I don't quite get it
If someone used BusyBox in their product, doesn't that normally mean in their ROM image? If so, surely they are obliged under the terms of the GPL to release the sources to their _whole_ ROM image, not just BusyBox...
A GNU General Public License (GPL) test case in the US looks dead in the water after a start-up promised to abide by the GPLv2 rather than duke it out in court with the Software Freedom Law Center (SFLC). The SFLC last week filed suit against Monsoon Multimedia, alleging the Silicon Valley start-up had breached GPLv2. It said …
Just go ahead and honor the license it's far cheaper than a lawsuit there isn't any good reason you have to have be lacking math skills not to be able to see why. Now would they have if they hadn't been called on it no probably not it would have saved them a bit not to but not anymore. Strapped for cash want to get product to market the cheapest way possible thats the name of the game here.

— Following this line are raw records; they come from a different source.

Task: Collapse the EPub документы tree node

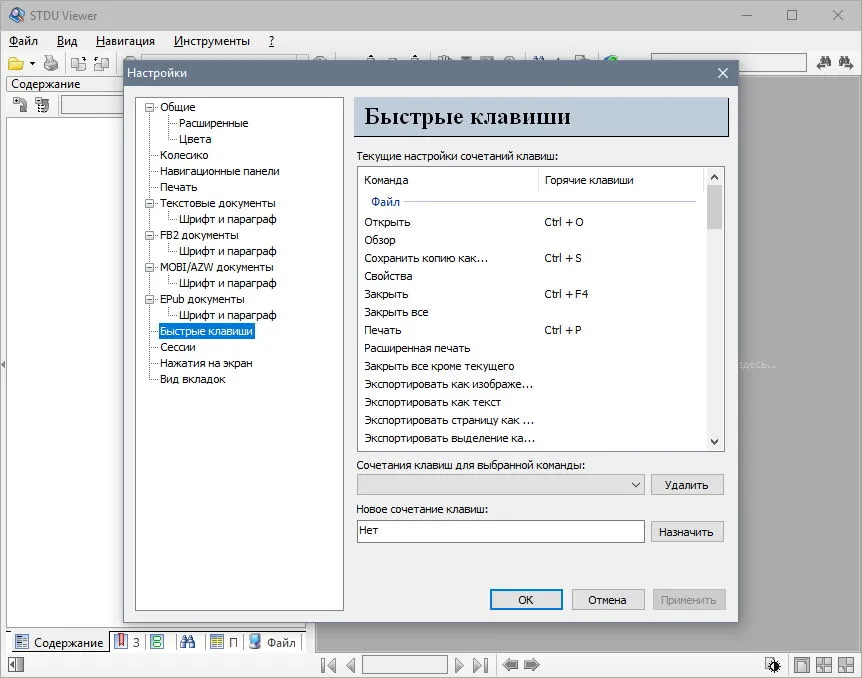Action: (x=149, y=299)
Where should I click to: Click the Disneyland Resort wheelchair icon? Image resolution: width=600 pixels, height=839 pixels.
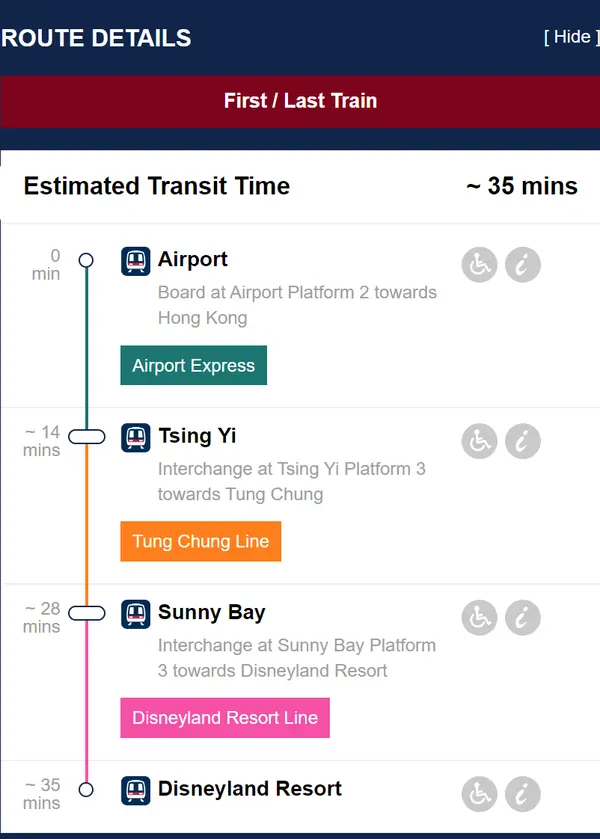[x=480, y=794]
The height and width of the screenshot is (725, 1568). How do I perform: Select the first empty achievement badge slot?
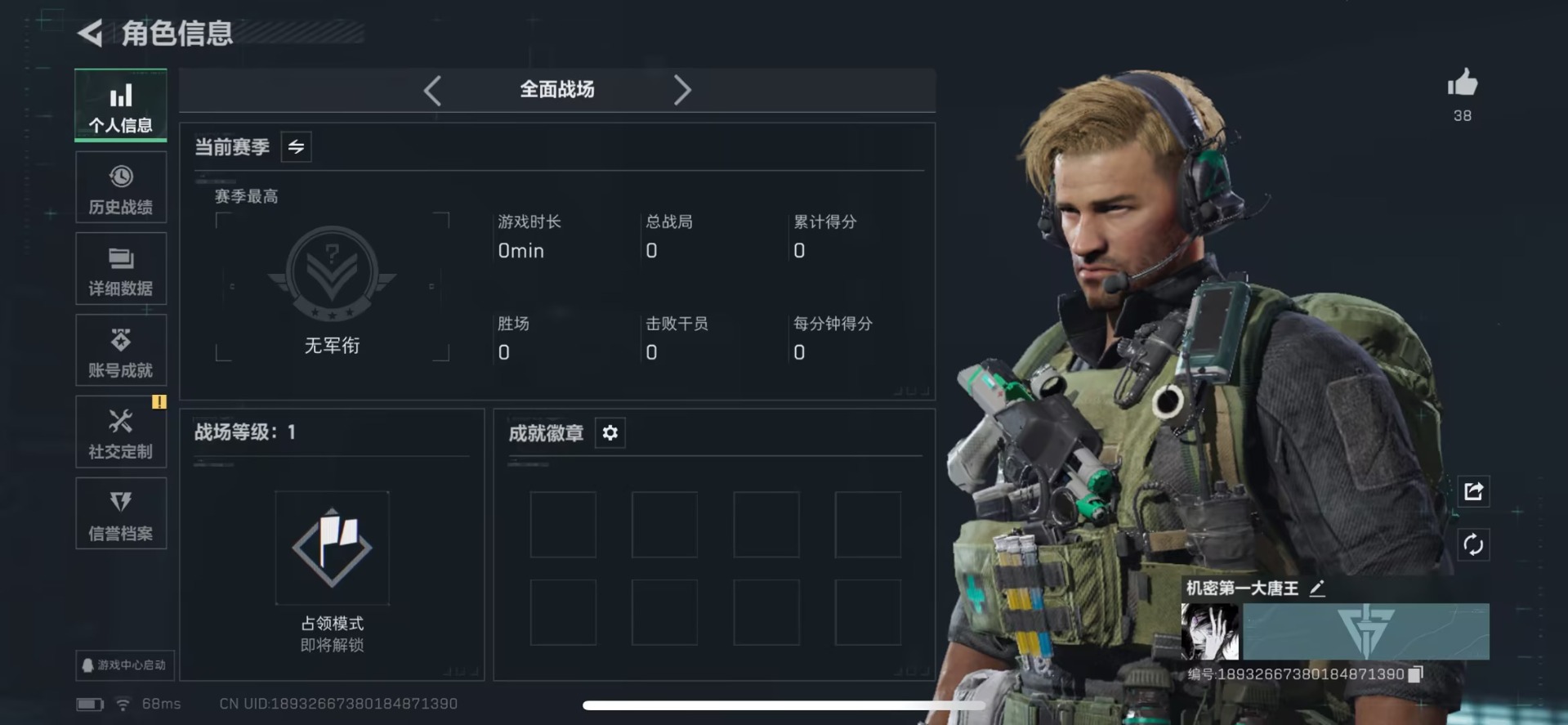click(x=563, y=525)
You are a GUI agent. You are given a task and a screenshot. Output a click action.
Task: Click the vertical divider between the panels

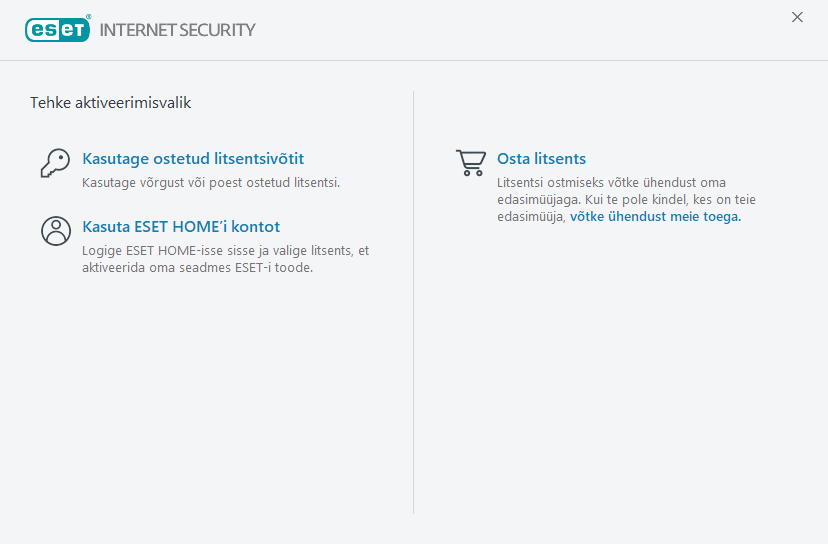click(x=414, y=300)
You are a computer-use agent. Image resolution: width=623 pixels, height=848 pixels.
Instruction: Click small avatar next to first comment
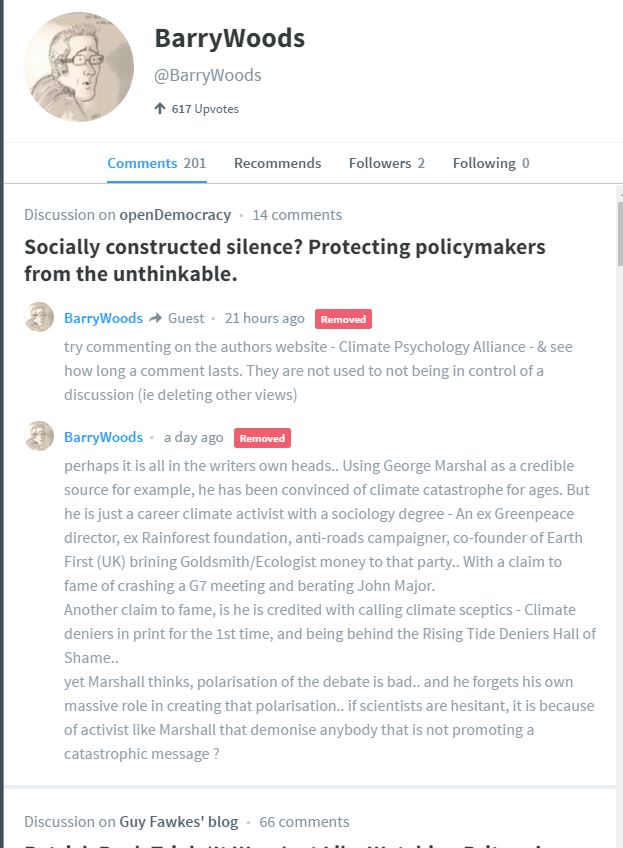(x=39, y=318)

The GPL does not require the release of source code for where other binary code on the tape/disk/ROM is a "mere aggregation".
If it is a derived work of a GPL work then you do need to meet the conditions of the GPL. Linking is often used as a proxy for a work being a derived work, but this is not always so (eg, where the API being linked is controlled by a non-GPL-code standard).

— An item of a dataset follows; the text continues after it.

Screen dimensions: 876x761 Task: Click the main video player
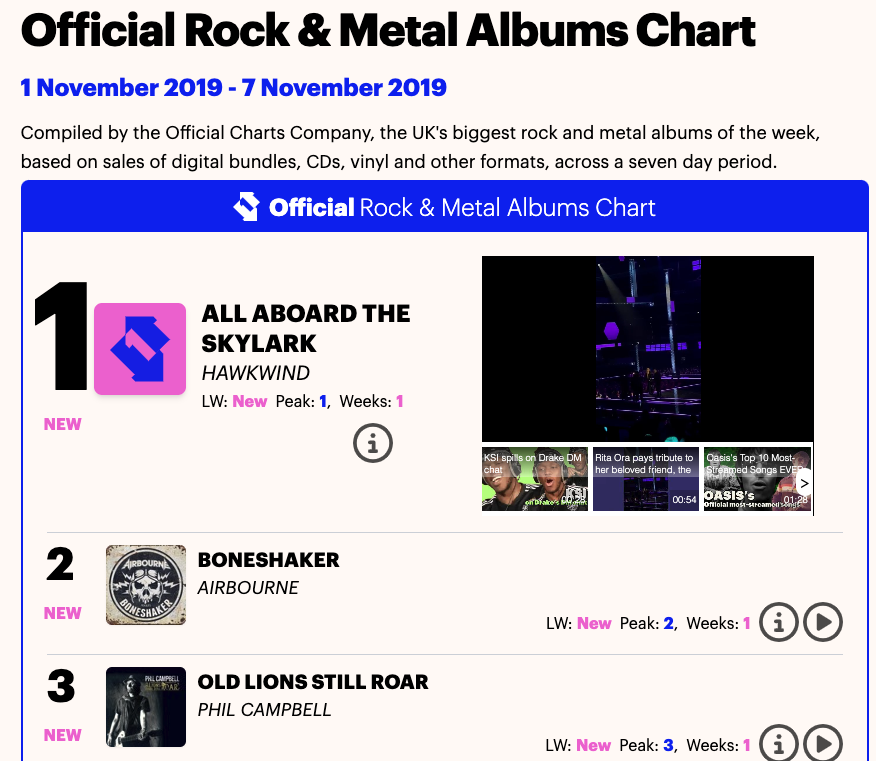coord(647,348)
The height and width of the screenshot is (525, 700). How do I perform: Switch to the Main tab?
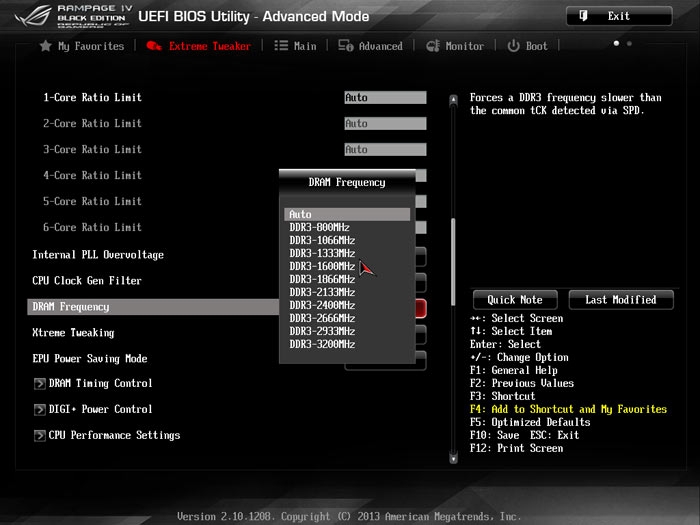point(304,46)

Note that there may be GPL code in the device other than Busybox. But the copyright owners of Busybox only have standing to argue violations to their product's licensing.
You take someone to court for breach of license terms. They consult their lawyers who read the license and tell them to agree to your terms out of court. And this makes your case "dead in the water" ?
Clearly it doesn't. The reason we probably won't get this test case is that relevant legal precedents and the license are so clear that no-one is willing to fight the other side of it. If this is so then no test case is needed.
>>> You take someone to court for breach of license terms. They consult their lawyers who read the license and tell them to agree to your terms out of court. And this makes your case "dead in the water" ?
Well yes in the context that it was being viewed in.
An out of court settlement means nothing in the big scheme of things - it doesn't set a precedent. So far such a case has never gone to court and so in any future case that does, there is no prior case to bring up as in "in case x vs y, the court held that the licence was valid ..." The bigger the case, the more important previous case lore becomes when you are weighing up the risks if litigation.
It also means there are no previous cases the FSF / SFLC/ etc / etc can hold up in pulic and say "yes, the court HAS examined out licence and agreed that it is valid" - such an ability would be very useful in the "FUD wars" with Microsoft etc who are quite happy to have people believe that the GPL etc aren't valid.